Sofern bei Vornahme der Veranlagung ermessensweise ein unselbständiges Erwerbseinkommen festgesetzt wird, ist sowohl bei den Staats- und Gemeindesteuern als auch bei der direkten Bundessteuer der entsprechende Pauschalabzug für die übrigen für die Ausübung des Berufs erforderlichen Kosten einzusetzen (Unkostenersatz nach § 29 Ziffer 3 StG, vgl. StP 29 Nr. 1). Die Höhe des Pauschalabzugs richtet sich dabei nach der Höhe des ermessensweise festgesetzten unselbständigen Erwerbseinkommens.

Weitere Berufsauslagen (Fahrkosten zur Arbeit, Mehrkosten für auswärtige Verpflegung etc.) werden dagegen mangels Angaben in der Regel nicht berücksichtigt.

5. Nachsteuer- und Steuerstrafverfahren nach erfolgter Ermessensveranlagung

Erweist sich nachträglich, dass eine Ermessenstaxation zu tief ausgefallen ist, wird eine Nachsteuer erhoben. Hat der Steuerpflichtige die Ermessenstaxation vorsätzlich oder fahrlässig verschuldet, so ist er infolge Steuerhinterziehung zu büssen.

6. Einsprache gegen eine Ermessensveranlagung

Das Einspracheverfahren gegen eine Ermessensveranlagung ist in der Steuerpraxis unter StP 164 Nr. 3 beschrieben.

7. Rückerstattung der Verrechnungssteuer bei Ermessensveranlagung

Das Bundesgericht ist zum Schluss gekommen, dass der Steuerpflichtige, der keine Steuererklärung abgibt oder seine Einkünfte nur zum Teil deklariert, den Rückerstattungsanspruch verwirken kann, auch wenn er ohne Hinterziehungsabsicht die ihm obliegenden Pflichten bei der Veranlagung der Einkommens- und Vermögenssteuern vernachlässigt.
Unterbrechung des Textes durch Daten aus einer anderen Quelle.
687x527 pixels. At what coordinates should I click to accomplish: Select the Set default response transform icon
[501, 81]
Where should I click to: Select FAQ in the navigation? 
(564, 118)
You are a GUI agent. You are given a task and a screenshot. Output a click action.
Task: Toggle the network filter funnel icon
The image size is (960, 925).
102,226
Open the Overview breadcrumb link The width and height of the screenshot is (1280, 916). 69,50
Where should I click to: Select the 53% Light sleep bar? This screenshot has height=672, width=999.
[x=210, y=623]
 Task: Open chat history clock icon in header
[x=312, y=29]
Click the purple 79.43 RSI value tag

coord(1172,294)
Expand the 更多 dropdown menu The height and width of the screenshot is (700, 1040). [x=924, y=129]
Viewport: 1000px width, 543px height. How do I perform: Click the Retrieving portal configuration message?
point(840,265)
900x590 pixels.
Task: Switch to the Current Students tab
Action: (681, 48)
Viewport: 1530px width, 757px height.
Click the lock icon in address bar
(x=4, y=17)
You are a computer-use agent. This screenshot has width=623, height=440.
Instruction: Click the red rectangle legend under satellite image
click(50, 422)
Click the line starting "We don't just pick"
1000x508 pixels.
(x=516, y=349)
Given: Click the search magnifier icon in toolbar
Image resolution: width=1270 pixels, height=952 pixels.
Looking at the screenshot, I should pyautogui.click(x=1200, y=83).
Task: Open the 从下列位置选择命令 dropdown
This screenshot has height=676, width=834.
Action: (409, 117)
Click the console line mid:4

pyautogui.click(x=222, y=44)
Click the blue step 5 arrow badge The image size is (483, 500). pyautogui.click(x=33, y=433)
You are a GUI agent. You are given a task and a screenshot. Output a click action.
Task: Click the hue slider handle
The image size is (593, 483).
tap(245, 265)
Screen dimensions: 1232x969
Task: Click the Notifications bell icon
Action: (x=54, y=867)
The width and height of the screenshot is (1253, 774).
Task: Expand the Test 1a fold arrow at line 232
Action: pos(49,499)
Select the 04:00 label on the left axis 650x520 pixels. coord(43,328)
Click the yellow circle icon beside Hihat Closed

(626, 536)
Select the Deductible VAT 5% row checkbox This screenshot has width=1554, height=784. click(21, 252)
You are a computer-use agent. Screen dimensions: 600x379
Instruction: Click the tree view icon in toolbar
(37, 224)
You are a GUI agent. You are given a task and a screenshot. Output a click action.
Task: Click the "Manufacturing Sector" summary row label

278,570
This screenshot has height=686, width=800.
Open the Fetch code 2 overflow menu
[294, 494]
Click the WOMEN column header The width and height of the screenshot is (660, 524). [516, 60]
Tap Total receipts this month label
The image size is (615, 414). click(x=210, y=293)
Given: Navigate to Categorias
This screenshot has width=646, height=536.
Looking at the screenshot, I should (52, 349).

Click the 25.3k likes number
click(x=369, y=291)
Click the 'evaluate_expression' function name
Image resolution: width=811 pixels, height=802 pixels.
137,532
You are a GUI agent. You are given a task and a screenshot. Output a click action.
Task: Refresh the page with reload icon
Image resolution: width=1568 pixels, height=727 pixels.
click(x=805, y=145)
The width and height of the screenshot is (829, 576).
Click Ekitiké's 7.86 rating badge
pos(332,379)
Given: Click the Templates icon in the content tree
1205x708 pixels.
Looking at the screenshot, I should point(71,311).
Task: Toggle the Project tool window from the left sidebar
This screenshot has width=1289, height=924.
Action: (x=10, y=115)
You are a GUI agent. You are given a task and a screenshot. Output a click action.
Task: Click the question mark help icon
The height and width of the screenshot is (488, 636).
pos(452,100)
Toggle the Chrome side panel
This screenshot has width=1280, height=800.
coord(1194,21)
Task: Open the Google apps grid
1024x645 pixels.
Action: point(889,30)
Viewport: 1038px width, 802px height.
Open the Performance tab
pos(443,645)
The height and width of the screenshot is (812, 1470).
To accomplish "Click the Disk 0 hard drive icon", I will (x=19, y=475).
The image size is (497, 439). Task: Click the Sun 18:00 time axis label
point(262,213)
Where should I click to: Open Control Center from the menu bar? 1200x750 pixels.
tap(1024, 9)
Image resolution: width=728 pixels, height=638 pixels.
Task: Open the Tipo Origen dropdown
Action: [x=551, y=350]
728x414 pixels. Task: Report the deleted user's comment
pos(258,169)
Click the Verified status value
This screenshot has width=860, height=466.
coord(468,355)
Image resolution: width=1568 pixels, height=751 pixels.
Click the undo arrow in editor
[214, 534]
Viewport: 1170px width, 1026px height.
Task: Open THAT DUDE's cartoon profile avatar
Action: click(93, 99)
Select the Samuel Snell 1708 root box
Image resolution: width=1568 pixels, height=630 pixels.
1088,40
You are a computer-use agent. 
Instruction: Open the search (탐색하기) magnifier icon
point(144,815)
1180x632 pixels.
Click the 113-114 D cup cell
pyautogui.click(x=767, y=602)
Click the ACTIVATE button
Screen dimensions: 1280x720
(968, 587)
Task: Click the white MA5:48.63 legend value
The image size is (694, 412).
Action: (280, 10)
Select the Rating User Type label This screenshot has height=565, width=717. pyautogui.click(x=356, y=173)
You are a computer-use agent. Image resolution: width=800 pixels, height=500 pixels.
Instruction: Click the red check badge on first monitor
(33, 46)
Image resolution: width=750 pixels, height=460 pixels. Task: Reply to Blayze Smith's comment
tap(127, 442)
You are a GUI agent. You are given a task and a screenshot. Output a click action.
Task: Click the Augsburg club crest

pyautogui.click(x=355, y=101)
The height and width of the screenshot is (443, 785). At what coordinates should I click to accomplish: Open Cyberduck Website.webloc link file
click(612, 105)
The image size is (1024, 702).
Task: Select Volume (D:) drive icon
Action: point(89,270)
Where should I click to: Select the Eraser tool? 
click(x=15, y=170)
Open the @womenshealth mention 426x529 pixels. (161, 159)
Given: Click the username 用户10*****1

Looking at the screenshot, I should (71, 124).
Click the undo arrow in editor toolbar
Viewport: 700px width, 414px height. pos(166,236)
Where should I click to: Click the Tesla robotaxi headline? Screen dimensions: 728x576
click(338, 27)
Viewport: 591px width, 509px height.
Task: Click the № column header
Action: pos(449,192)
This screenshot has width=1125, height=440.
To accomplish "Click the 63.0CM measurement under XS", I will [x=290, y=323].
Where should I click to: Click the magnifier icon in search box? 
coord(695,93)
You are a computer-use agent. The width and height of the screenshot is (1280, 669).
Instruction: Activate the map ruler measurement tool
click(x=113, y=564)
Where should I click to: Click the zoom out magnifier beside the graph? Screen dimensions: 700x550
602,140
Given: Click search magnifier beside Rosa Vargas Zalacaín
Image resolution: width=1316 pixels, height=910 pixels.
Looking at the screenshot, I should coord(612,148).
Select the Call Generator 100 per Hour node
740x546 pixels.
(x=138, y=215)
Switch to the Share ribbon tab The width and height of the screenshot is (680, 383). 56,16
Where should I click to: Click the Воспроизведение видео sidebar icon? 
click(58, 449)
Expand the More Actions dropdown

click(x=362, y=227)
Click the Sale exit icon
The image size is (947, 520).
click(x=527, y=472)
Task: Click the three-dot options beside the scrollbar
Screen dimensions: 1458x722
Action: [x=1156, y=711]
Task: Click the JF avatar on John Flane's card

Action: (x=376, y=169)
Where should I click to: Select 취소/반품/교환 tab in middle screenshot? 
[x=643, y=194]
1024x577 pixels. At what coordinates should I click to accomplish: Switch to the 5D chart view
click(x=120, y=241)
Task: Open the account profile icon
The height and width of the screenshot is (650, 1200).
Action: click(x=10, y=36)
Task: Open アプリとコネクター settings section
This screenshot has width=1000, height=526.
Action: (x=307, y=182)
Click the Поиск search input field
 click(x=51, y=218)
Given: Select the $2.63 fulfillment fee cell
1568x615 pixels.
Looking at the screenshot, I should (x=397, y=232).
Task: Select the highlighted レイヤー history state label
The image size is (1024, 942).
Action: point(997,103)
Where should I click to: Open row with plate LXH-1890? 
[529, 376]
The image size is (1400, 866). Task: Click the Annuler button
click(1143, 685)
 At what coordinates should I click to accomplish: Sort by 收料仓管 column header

Hingegen erscheint dem Bundesgericht die Verwirkung des Rückerstattungsanspruches dann nicht als gerechtfertigt, wenn die betreffenden Einkommensbestandteile aus früheren Steuererklärungen, Rückerstattungsanträgen oder anderen Gründen der Steuerbehörde bekannt sind; in solchen Fällen könne von Verheimlichung keine Rede sein (ASA 56, 498ff.). Aufgrund dessen hat die Eidgenössische Steuerverwaltung folgende Weisung erlassen:

Einem nach rechtskräftiger Ermessensveranlagung gestellten Rückerstattungsanspruch ist dann stattzugeben, wenn die mit der Verrechnungssteuer belasteten Einkünfte und das Vermögen, woraus solche Einkünfte fliessen, aus den Unterlagen, welche die Steuerbehörde zur Ermessenseinschätzung heranzieht (frühere Steuererklärungen, Rückerstattungsanträge usw.), zu ermitteln sind.